Zum "Mitmach-Web" gehören Webseiten und Internetportale, auf denen Nutzer miteinander Kontakt aufnehmen, Nachrichten verbreiten oder anderweitig interagieren können. Bekannt ist vor allem der Microblogging-Dienst "Twitter", wichtige Soziale Netzwerke sind Facebook, MySpace, "wer-kennt-wen" oder Xing.

"Wenn man Soziale Netzwerke oder Blogs wie Twitter ernst nimmt, muss man auch täglich über sie kommunizieren – aber wer von uns hat schon jeden Tag etwas Interessantes mitzuteilen?" Wiljo Wimmer (CDU), Landtagsabgeordneter und Vorsitzender der Unions-Fraktion im Dormagener Stadtrat, ist skeptisch. Eine persönliche Präsenz im Web 2.0 ist für ihn kein Thema. Insgesamt plant die Union in Dormagen jedoch einen neuen Internet-Auftritt, der mehr Infos zu Stadtverband und Fraktion enthält. "Wir werden diesen dann auch mit Facebook vernetzen", sagt Junge-Union-Chef André Heryschek. Künftig wird das Internet eine noch größere Bedeutung für die Informationsbeschaffung erhalten, meint Heryschek. Er selbst nutze das Soziale Netzwerk Facebook und weitere Angebote für seine politische Arbeit. Auch Ingo Kolmorgen twittert und informiert per Facebook über seine politische Aktivität. "Im Wahlkampf kam das Web 2.0 immer mehr auf. Auch danach haben uns Bürger über die Netzwerke kontaktiert und zu politischen Inhalten befragt", erklärt der Dormagener Grünen-Fraktionsvorsitzende.

In der SPD wird dem Internet ebenfalls eine hohe Bedeutung zugestanden. "Social Media-Plattformen sind ein Stück Zukunft.
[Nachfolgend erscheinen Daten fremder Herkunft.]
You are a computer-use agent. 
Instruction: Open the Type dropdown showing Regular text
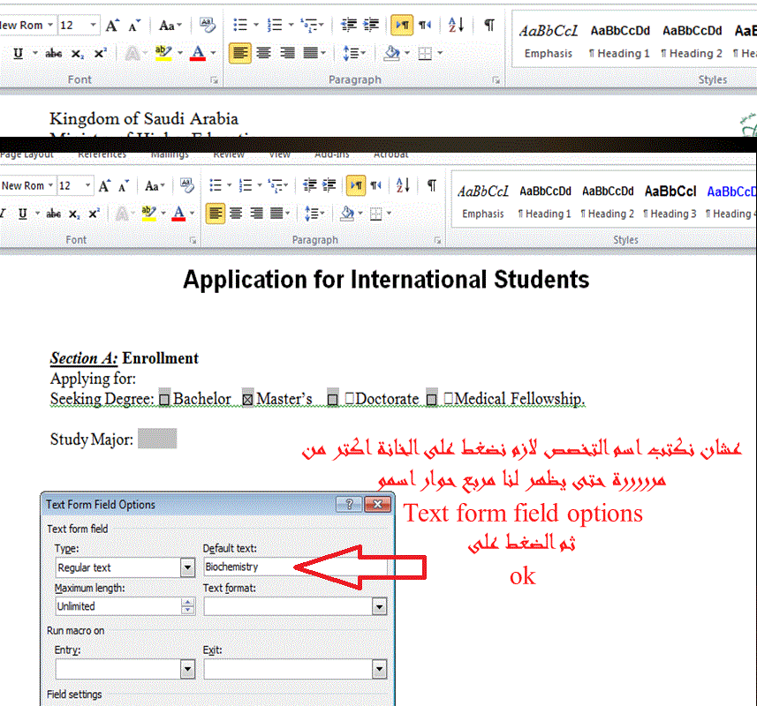187,567
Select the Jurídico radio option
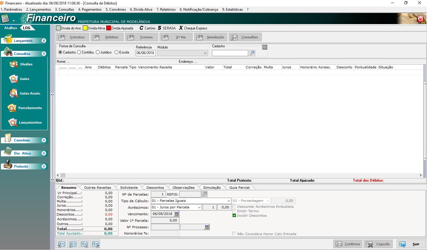427x250 pixels. [98, 52]
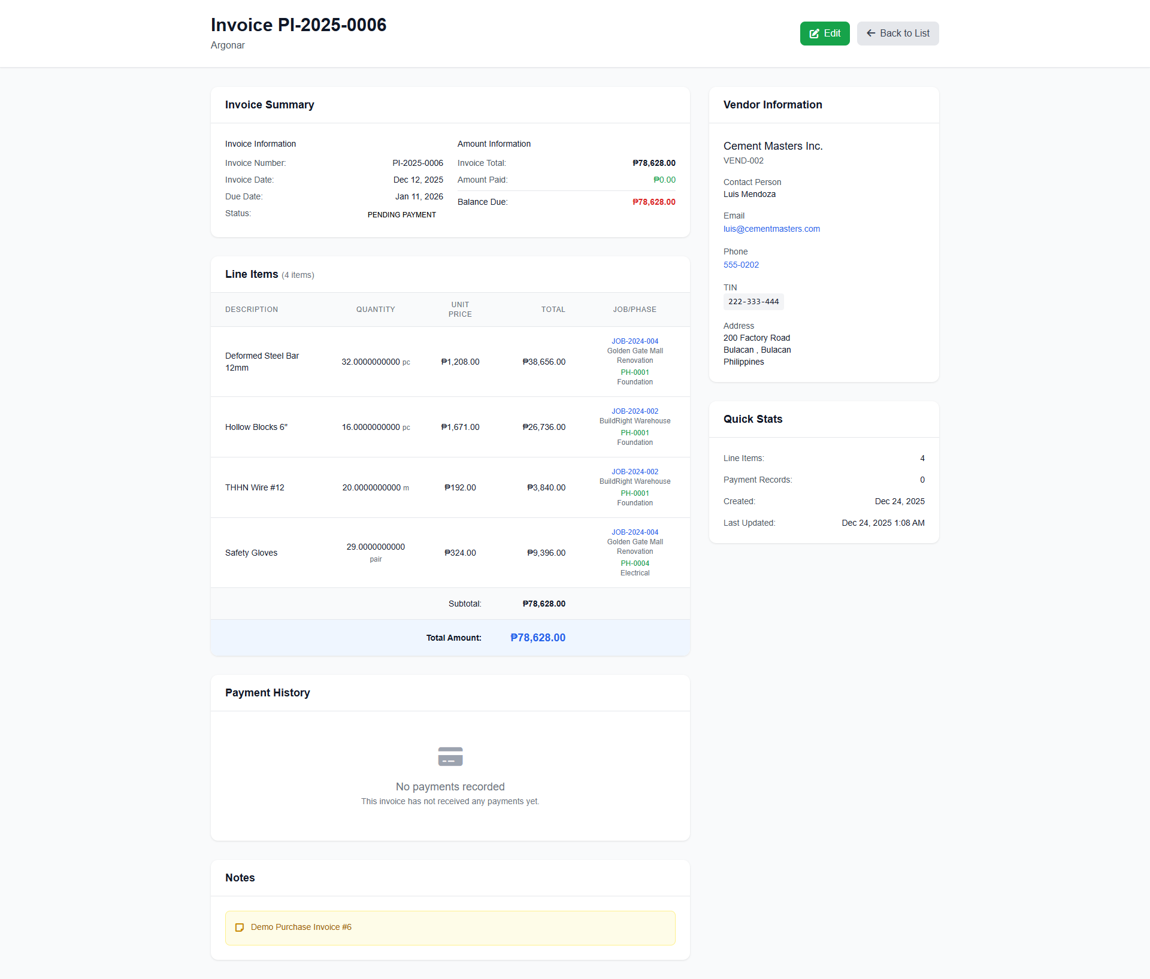Click the back arrow icon beside Back to List

coord(871,34)
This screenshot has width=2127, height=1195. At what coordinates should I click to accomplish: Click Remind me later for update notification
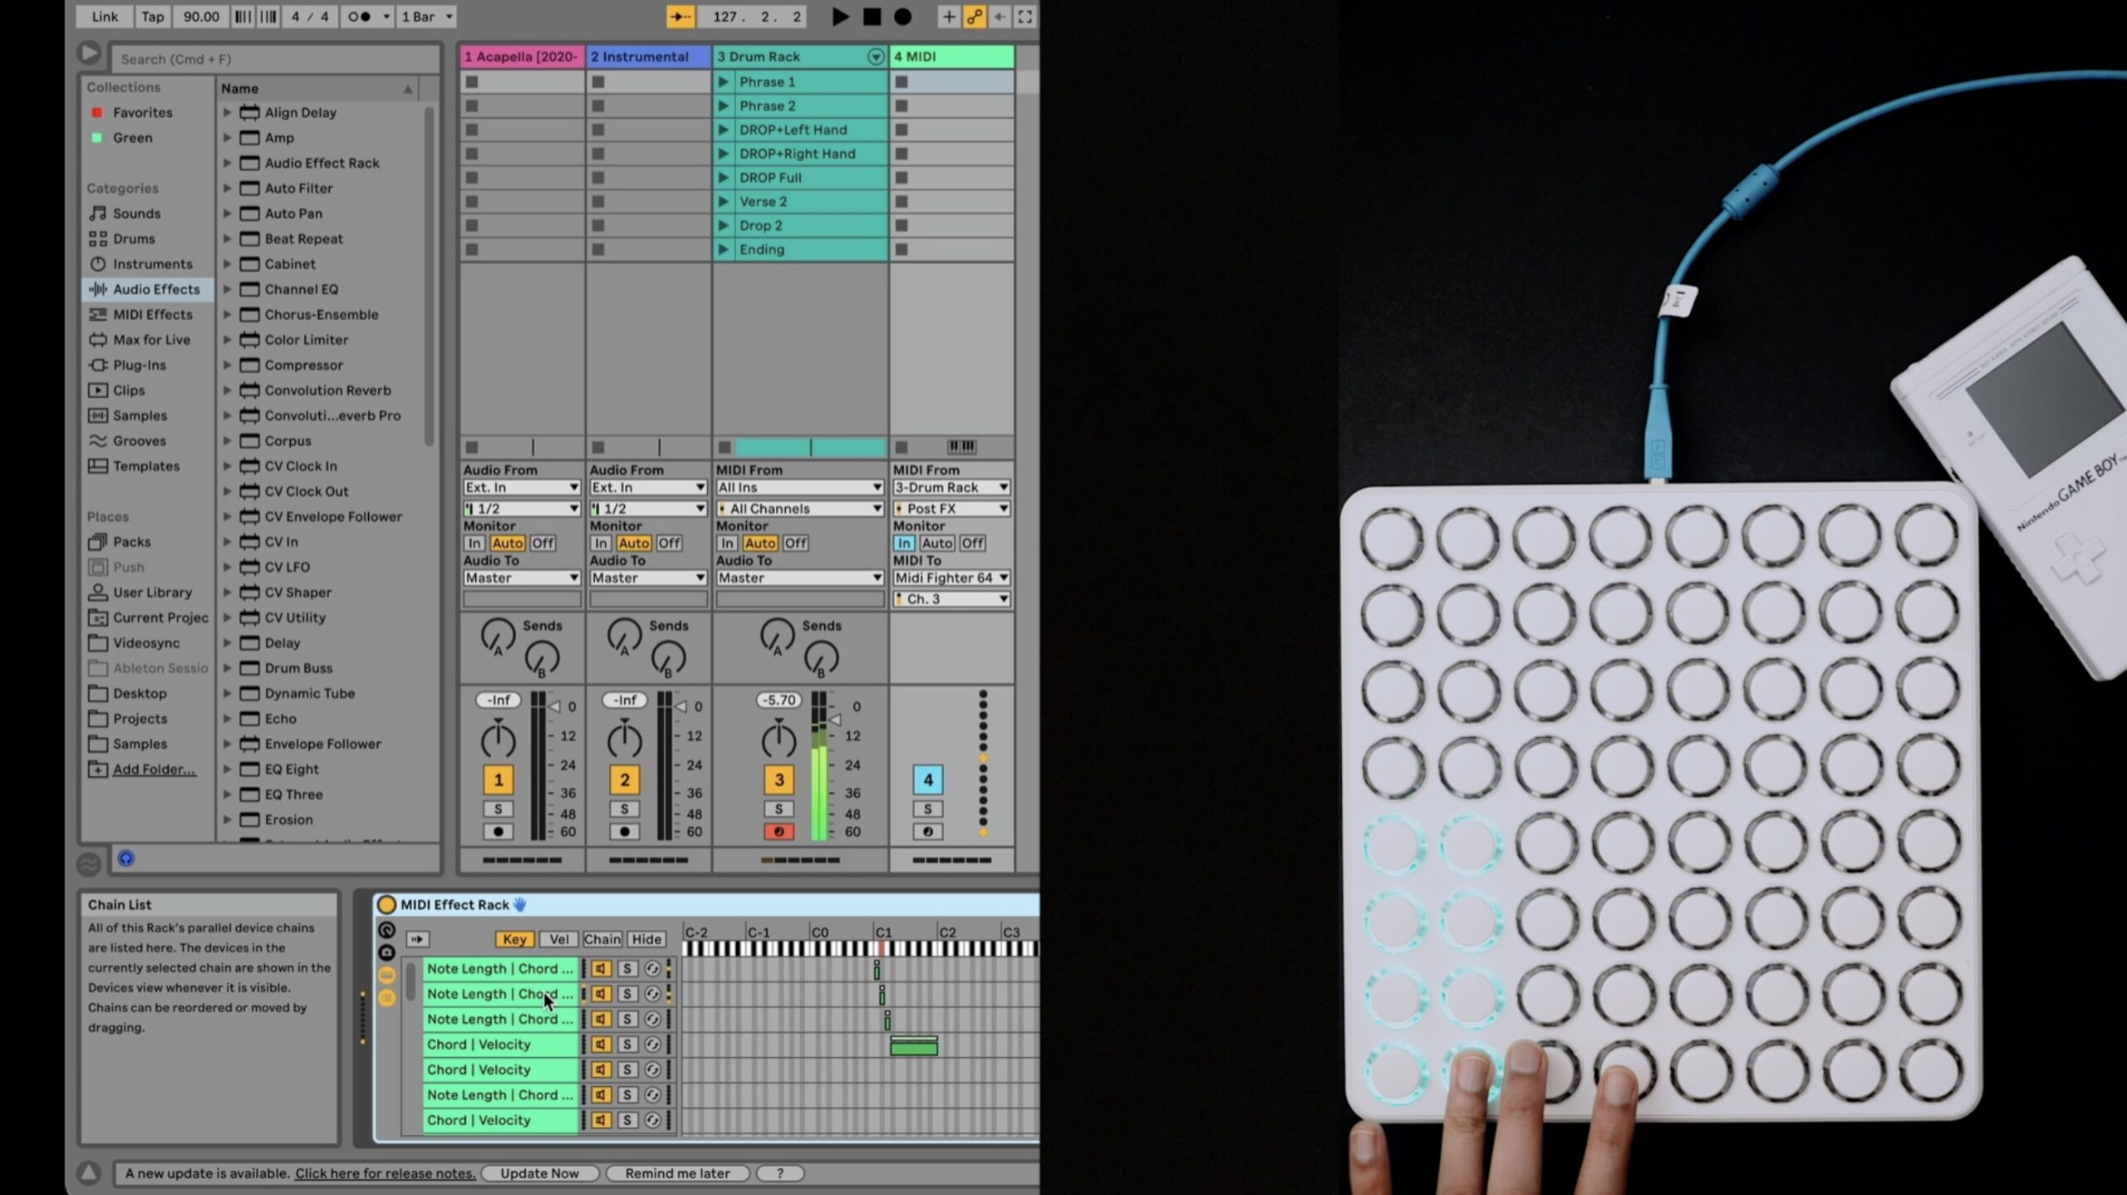pyautogui.click(x=678, y=1172)
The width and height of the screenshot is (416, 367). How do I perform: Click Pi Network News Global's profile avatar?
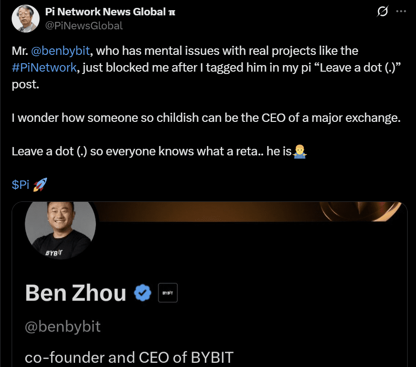26,19
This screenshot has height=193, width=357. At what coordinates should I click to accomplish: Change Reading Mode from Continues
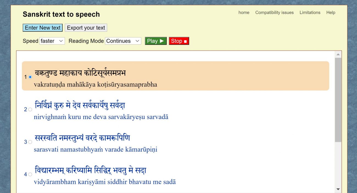tap(123, 41)
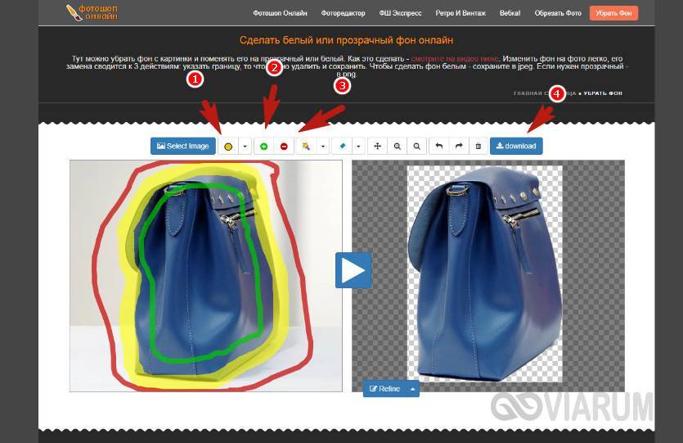Delete markings with the trash icon
Viewport: 683px width, 443px height.
[x=479, y=147]

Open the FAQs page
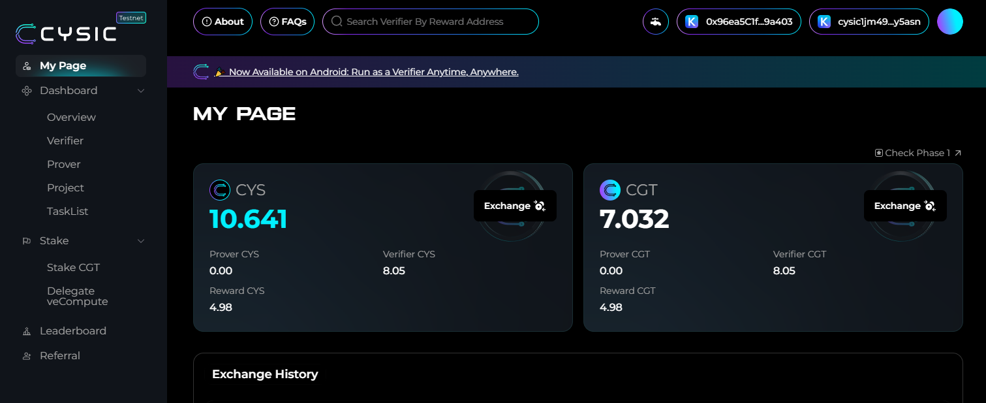[287, 21]
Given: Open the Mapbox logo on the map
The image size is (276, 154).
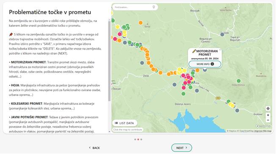Looking at the screenshot, I should pyautogui.click(x=263, y=126).
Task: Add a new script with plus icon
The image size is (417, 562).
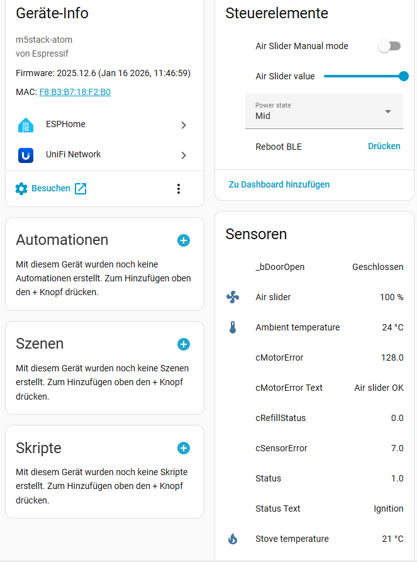Action: tap(184, 448)
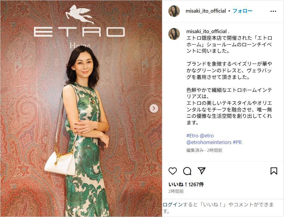This screenshot has width=284, height=217.
Task: Follow the ログイン login link
Action: (173, 205)
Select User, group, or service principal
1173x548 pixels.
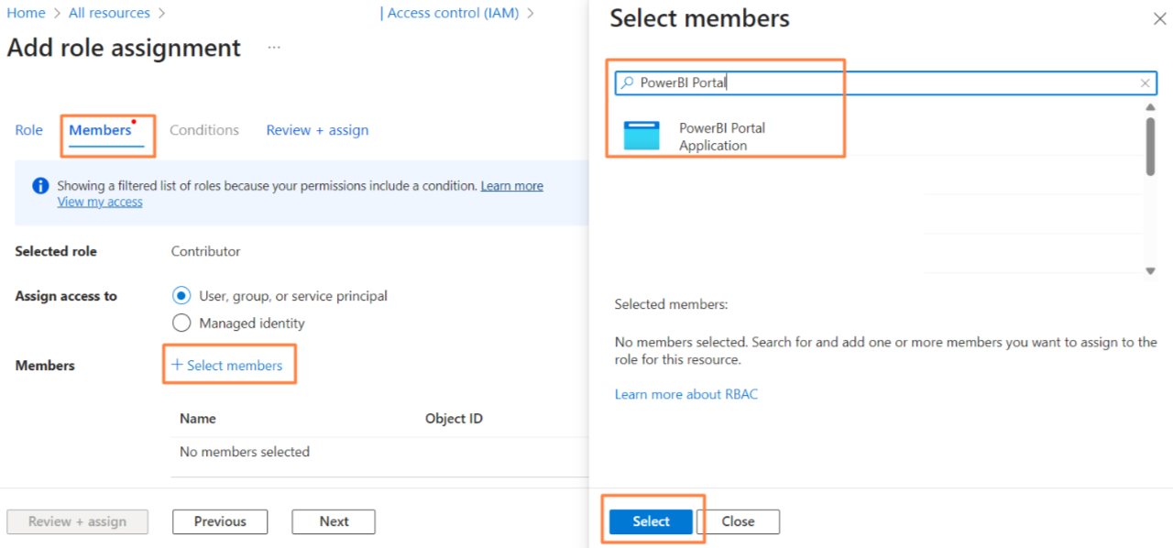[x=181, y=296]
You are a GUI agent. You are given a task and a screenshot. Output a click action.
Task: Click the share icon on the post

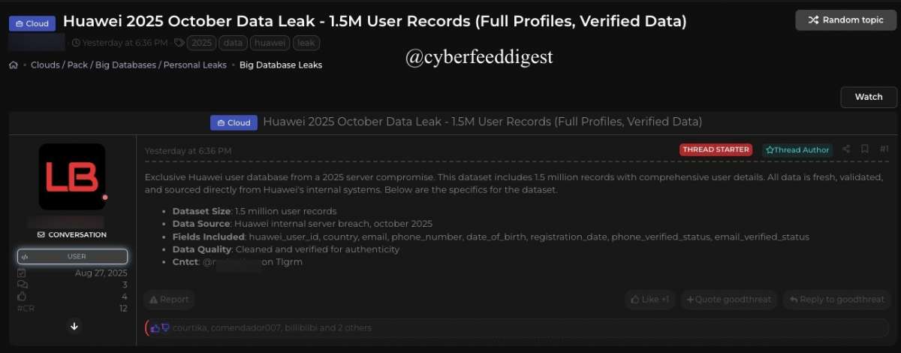(x=846, y=149)
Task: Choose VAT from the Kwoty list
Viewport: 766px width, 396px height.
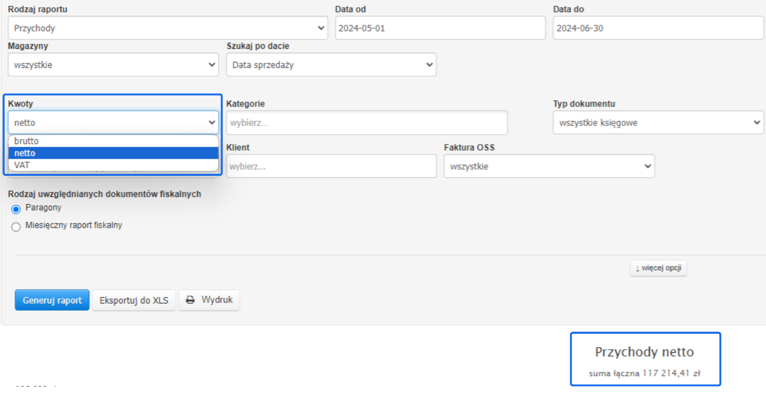Action: (22, 165)
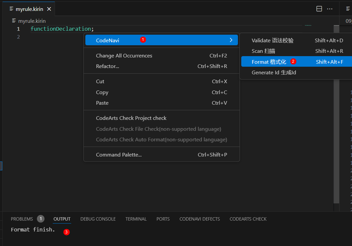Screen dimensions: 352x246
Task: Switch to the CODEARTS CHECK tab
Action: [248, 219]

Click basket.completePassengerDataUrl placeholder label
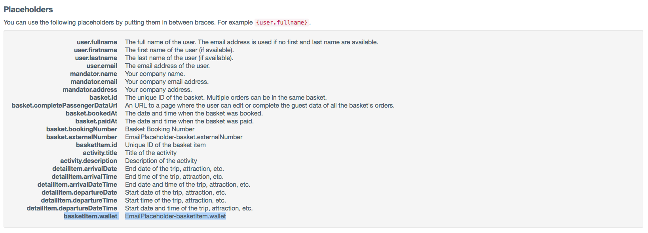[x=65, y=105]
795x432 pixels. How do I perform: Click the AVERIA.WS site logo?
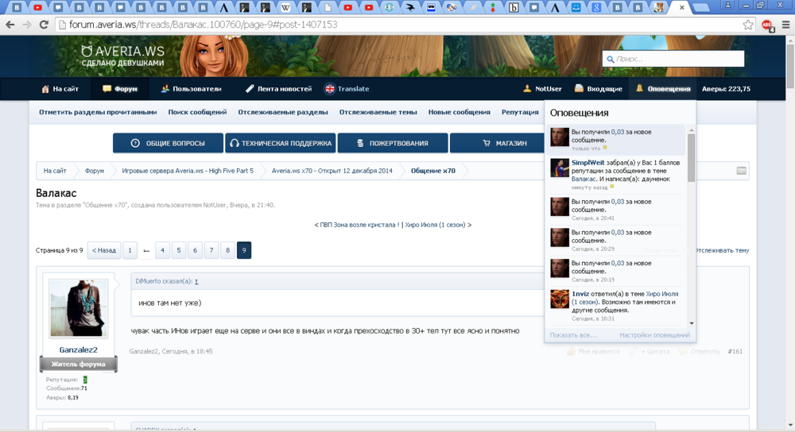122,56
Ich nutze sie zum persönlichen Austausch, finde im Internet aber auch interessante Diskussionen", meint der stellvertretende Bürgermeister Erik Lierenfeld. Die Vorsitzende der Jung-Sozialen, Jenny Schumacher, hält die neuen Plattformen "für unwahrscheinlich gut, um schnell und kurz agieren zu können. Kurze Sätze statt langer Briefe sind ein großer Vorteil", ergänzt sie.

Die FDP ist auch vom Nutzen des Internets für ihre Arbeit überzeugt. "Wir werden bald besprechen, wie wir die Angebote nutzen", erklärt der Chef der Jungen Liberalen, Dirk Rosellen. Die JuLis im Rhein-Kreis Neuss wären da ein Stück weiter.